I often talk to clever and independent students, including from provinces, who speak good English and are ready to study further, but these are isolated cases.
I meet more often teenagers who come to English classes only because of their parents and who are not interested either in English or education in general.
We have to change such attitude to learning in the root if we want to bring our standards of foreign language learning to international levels in the near future.
English is good for society
Naturally, in order to conduct a large-scale reform we need not only teachers but also managers who are capable of solving long-term problems.
These administrators should be fulfilling not only formal requirements of the resolution but also calculate what measures to implement them will benefit society.
This programme will undoubtedly contradict some regulations and structures that exist in the country.
For example, a growth in the number of young people speaking English and using computer technologies will inevitably lead to their unlimited access to resources in English language from Jeremy Clarkson to Steven Fry and various aspects of English-language culture from Hollywood to Harvard.
Not only will this impact their worldview but will also make strict Internet censorship useless.
In order to master a language classes in school are not enough as we need a properly functioning speaking medium: Uzbekistan should attract more tourists who should be given greater freedom to communicate with the Uzbek people.
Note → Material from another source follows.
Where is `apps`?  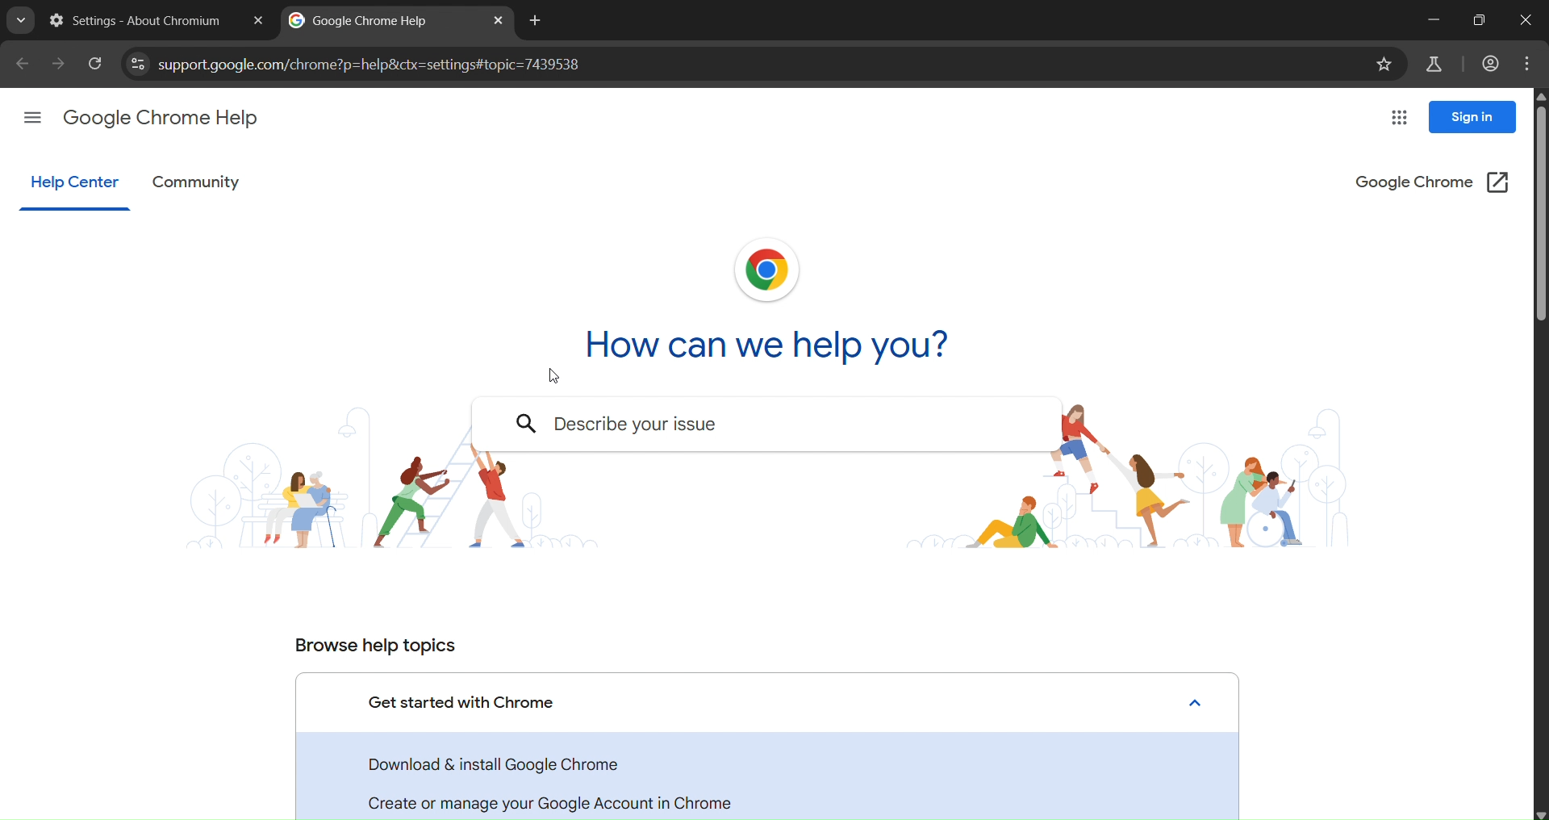
apps is located at coordinates (1400, 118).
However, this remains a dream given the level of bureaucratic hurdles, from receiving visas and problems with registration and free movement.
This is also important for outward tourism: if our young people, including specialists, are not able to go abroad freely, we can forget about hopes to widespread fluency of foreign languages.
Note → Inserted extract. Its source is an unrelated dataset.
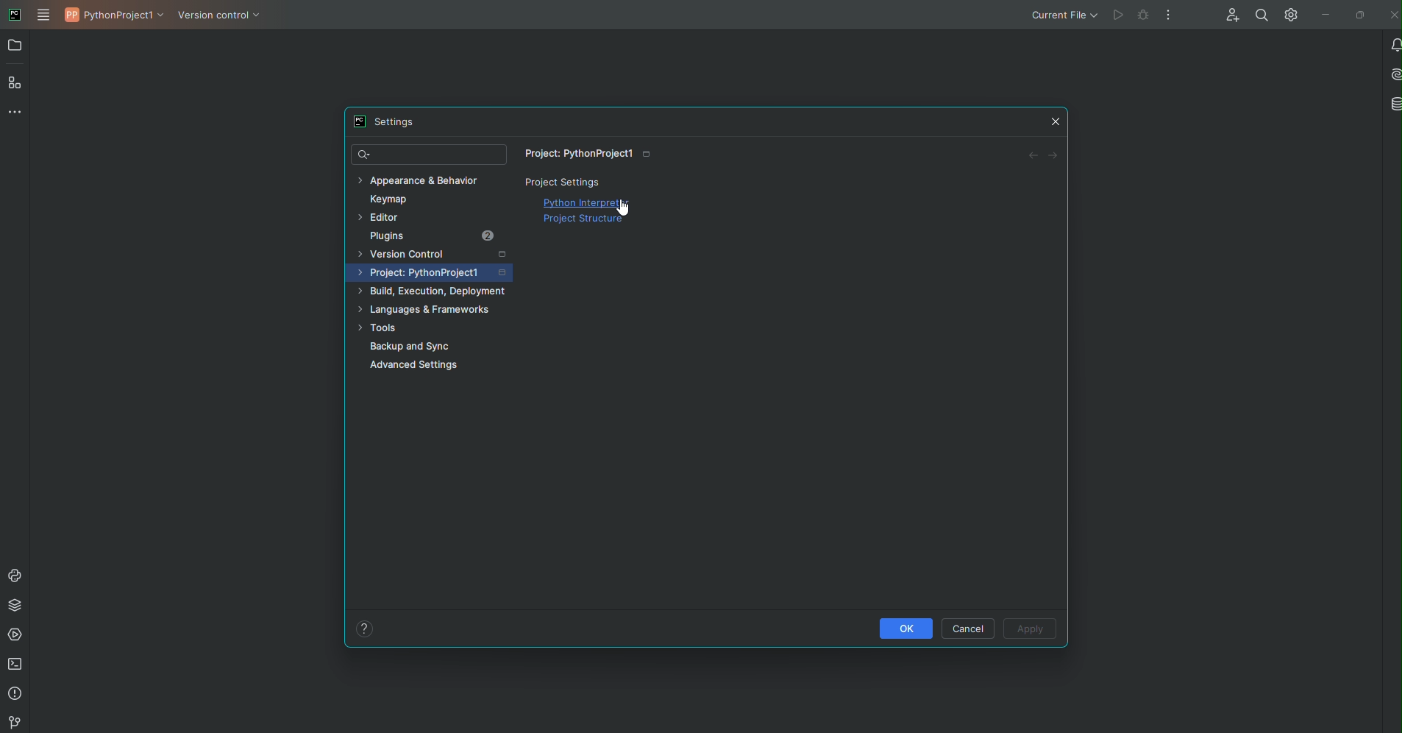  Describe the element at coordinates (14, 14) in the screenshot. I see `PyCharm` at that location.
Will English replace Russian?
The new programme will lead to the complete collapse of the Russian-language medium in the country.
Speaking to David Graddol, the author of the book English Next, about the future of English in the world, I have concluded that Russian in our region is undergoing similar changes as English globally.
These languages will stop being regarded as academic disciplines and practical considerations will turn them into basic skills like computer literacy.
Young men from Kashkadarya and Namangan Regions, who are now laying bricks or sweeping streets in Moscow and St Petersburg, are paying the price for the government's short-sighted policy in the language sphere in the 1980s-1990s.
We should admit that another Eduard Sagalayev or Alisher Usmanov will not grow out of them and they will not be able to exchange experience with colleagues from Cambridge.
However, they are studying Russian in the form and context they need for basic communication and they number millions in contrast to those who learn English outside the language medium.
We can mourn the loss of interest in Russian classical literature but like it or not it has been replaced by the Internet.
In this regard Russian and English occupy different niches in society and perform different functions but paradoxically the mastering of the one language helps the learning of the other.
Education is path to freedom
Finally, we should also take into account influence the reform in foreign language learning will have on other subjects including many aspects of culture and public life, including ethics and relations in society.
One Brazilian psychologist once said that education could serve either as a tool to manipulate people or a mean of their emancipation.
Soviet education was an example of the former, while the resolution on foreign language teaching, if implemented at least for 10%, will be a step towards the latter.
Time will tell if this step will be made in practice or remain only on paper.